* begin Dataset *

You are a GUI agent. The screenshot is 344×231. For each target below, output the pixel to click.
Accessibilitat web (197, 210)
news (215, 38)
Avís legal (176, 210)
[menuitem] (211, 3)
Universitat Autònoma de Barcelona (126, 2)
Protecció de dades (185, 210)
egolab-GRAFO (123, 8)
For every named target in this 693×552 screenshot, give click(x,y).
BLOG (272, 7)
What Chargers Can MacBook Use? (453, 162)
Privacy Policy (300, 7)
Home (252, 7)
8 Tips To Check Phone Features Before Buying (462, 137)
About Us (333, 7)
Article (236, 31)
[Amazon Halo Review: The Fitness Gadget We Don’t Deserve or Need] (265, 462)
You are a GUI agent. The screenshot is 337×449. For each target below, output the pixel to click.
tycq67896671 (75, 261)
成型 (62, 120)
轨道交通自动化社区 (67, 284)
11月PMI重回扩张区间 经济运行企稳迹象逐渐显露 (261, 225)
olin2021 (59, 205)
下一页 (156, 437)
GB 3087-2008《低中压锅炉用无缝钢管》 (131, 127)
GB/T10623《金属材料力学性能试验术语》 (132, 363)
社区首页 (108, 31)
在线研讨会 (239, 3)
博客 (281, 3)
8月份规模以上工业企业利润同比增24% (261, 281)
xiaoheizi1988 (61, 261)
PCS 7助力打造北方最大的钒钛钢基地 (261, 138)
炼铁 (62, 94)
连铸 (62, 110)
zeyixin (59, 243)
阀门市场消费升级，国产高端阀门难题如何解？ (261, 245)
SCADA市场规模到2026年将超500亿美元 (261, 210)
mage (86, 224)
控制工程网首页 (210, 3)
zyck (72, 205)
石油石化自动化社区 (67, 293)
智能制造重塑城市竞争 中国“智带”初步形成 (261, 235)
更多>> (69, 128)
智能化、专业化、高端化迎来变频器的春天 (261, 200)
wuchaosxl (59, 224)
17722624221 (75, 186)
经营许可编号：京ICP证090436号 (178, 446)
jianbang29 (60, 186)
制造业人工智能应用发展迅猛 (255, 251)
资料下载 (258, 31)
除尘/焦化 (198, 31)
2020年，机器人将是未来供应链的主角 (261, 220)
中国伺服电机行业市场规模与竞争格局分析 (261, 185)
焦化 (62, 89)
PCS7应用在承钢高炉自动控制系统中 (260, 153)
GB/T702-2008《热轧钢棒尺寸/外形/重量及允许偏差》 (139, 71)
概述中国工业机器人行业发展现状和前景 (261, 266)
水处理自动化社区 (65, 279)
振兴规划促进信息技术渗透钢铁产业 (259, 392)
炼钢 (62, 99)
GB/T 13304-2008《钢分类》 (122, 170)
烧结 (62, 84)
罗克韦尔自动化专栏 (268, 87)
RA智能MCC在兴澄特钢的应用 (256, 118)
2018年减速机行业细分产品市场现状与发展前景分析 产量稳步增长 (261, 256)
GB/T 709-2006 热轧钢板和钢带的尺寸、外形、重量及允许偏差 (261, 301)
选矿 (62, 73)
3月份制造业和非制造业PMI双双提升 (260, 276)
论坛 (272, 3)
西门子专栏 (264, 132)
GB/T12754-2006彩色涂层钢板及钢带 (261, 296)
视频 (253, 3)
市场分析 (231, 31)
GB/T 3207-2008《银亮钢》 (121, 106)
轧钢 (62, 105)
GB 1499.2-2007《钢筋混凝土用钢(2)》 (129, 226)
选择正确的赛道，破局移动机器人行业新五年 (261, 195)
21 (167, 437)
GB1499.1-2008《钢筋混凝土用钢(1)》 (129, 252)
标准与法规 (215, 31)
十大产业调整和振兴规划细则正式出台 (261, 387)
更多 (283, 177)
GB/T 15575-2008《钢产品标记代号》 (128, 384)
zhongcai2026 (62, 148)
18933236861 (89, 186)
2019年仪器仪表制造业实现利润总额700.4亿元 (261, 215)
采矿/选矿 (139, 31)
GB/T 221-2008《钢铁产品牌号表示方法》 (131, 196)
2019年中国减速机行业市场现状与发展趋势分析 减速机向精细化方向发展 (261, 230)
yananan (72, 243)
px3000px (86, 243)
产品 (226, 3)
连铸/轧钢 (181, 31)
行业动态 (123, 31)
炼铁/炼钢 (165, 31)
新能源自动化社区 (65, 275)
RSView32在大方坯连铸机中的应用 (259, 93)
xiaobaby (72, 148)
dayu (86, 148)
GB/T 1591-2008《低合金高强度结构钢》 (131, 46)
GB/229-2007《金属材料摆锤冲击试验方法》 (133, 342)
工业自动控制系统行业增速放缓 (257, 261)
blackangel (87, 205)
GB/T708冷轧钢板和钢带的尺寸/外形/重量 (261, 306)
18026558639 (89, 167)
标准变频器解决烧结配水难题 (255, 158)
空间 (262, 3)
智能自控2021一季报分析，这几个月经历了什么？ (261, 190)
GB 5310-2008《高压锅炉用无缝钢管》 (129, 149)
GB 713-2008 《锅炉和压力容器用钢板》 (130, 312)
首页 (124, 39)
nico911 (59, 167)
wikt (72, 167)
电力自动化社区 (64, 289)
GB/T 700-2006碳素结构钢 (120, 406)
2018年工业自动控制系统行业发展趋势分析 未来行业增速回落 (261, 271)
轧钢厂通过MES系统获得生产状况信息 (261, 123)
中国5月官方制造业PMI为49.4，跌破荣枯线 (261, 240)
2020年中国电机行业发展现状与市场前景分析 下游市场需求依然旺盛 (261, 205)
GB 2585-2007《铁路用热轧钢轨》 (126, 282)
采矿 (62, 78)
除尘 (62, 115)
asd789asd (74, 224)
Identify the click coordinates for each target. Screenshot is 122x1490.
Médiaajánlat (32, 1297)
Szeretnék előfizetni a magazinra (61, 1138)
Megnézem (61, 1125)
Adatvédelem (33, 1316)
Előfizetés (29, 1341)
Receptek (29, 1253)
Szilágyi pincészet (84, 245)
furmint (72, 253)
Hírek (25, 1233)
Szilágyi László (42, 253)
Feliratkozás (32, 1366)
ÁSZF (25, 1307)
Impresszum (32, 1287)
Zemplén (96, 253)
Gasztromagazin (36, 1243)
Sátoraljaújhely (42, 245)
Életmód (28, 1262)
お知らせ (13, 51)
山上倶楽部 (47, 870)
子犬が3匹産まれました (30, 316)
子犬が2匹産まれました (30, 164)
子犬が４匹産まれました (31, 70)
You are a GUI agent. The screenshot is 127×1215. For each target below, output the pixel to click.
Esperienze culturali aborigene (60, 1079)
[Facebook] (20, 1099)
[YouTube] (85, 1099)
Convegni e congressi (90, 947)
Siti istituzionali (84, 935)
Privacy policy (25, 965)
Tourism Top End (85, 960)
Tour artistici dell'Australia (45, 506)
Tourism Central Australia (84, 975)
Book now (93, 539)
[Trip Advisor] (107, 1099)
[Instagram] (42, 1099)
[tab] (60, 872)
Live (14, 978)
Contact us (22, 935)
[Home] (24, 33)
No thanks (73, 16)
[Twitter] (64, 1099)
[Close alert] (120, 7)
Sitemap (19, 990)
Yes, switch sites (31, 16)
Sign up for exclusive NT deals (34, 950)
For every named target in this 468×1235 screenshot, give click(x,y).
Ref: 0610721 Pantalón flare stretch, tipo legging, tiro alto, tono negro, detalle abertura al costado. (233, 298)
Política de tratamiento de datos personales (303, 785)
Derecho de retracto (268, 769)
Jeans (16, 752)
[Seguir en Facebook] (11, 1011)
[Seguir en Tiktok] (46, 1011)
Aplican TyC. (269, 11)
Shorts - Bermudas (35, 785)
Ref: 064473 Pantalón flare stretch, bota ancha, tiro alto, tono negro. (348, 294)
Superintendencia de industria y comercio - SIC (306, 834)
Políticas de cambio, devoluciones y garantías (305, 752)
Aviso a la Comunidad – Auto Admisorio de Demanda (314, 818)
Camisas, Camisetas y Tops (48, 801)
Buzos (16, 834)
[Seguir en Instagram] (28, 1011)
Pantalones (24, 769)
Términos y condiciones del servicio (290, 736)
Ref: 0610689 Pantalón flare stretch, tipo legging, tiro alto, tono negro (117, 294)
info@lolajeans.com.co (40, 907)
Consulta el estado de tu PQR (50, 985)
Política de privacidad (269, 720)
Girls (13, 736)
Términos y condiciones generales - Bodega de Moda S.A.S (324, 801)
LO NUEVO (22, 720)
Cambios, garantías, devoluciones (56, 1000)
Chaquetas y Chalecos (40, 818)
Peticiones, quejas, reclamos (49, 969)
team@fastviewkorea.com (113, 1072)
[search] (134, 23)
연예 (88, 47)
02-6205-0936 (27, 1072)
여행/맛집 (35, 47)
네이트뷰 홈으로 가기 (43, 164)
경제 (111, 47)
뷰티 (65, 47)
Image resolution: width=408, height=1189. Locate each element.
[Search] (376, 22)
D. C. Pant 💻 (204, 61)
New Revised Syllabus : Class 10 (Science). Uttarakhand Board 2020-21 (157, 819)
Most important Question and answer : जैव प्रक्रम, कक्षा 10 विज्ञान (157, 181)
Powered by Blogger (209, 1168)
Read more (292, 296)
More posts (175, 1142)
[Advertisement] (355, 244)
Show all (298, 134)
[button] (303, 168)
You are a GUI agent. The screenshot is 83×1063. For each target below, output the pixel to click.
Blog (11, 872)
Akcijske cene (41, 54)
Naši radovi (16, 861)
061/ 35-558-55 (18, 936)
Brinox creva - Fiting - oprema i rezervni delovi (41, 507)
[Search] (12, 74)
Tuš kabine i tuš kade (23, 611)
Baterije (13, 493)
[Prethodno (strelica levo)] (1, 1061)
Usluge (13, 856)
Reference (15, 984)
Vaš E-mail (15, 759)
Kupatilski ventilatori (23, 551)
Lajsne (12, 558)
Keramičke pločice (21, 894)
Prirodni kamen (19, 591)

* end Dataset *

• [Goal] Reproduce verbatim every line of the entries from the line containing "Reference (15, 984)" through the final line of the entries, including both ends.

• [Solution]
Reference (15, 984)
Vaš E-mail (15, 759)
Kupatilski ventilatori (23, 551)
Lajsne (12, 558)
Keramičke pločice (21, 894)
Prirodni kamen (19, 591)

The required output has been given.